About this task:
Please restate every line below exactly, without any pictures.
[[ Records, beginning ]]
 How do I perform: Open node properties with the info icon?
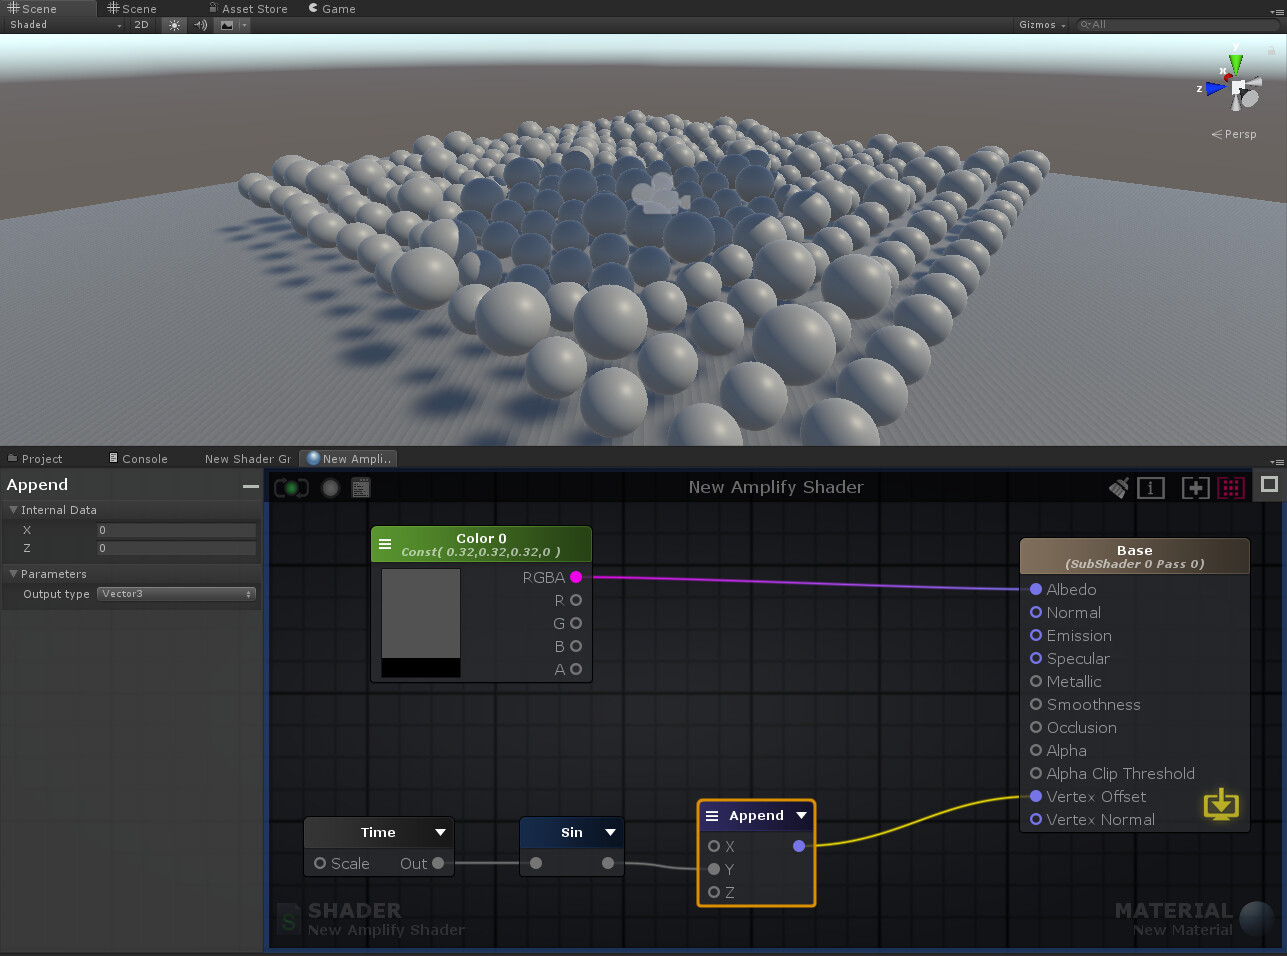tap(1151, 488)
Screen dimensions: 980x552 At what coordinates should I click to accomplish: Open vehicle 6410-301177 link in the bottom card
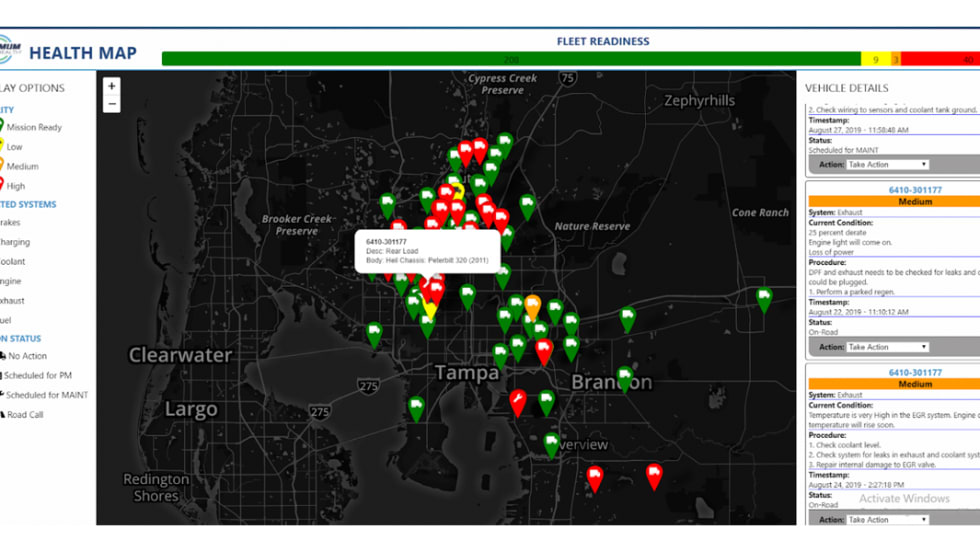915,373
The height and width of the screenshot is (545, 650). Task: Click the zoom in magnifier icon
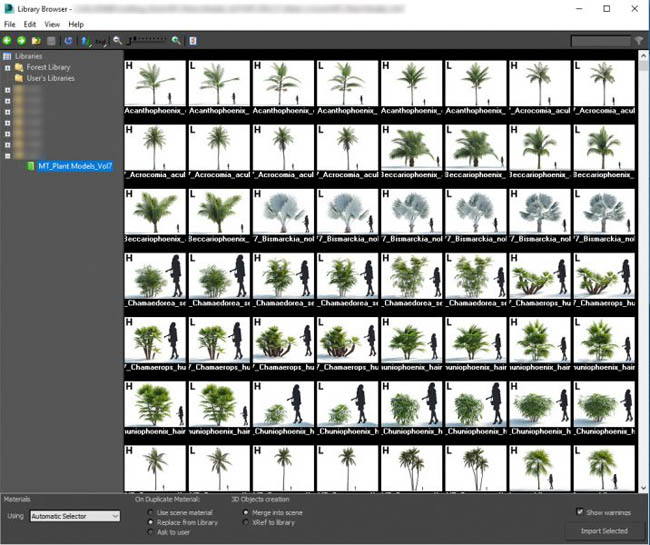click(x=176, y=41)
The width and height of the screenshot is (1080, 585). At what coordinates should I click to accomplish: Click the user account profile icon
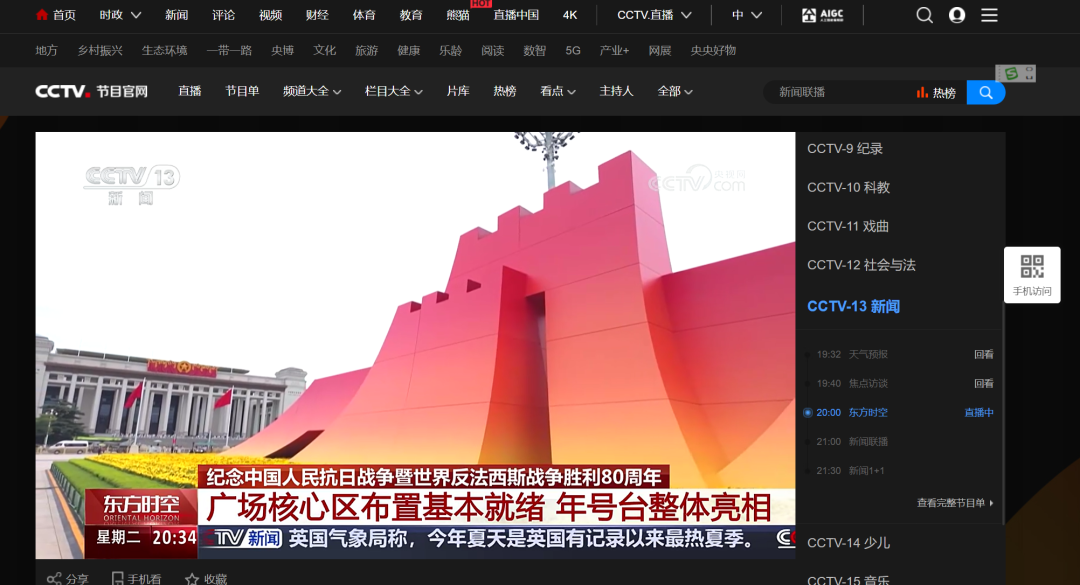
[[ Records, end ]]
Written solution:
 How do I perform: Open node properties with the info icon?
tap(1151, 488)
Screen dimensions: 980x552 At what coordinates should I click to accomplish: Open vehicle 6410-301177 link in the bottom card
915,373
The height and width of the screenshot is (545, 650). Task: Click the zoom in magnifier icon
click(x=176, y=41)
The width and height of the screenshot is (1080, 585). At what coordinates should I click to accomplish: Click the user account profile icon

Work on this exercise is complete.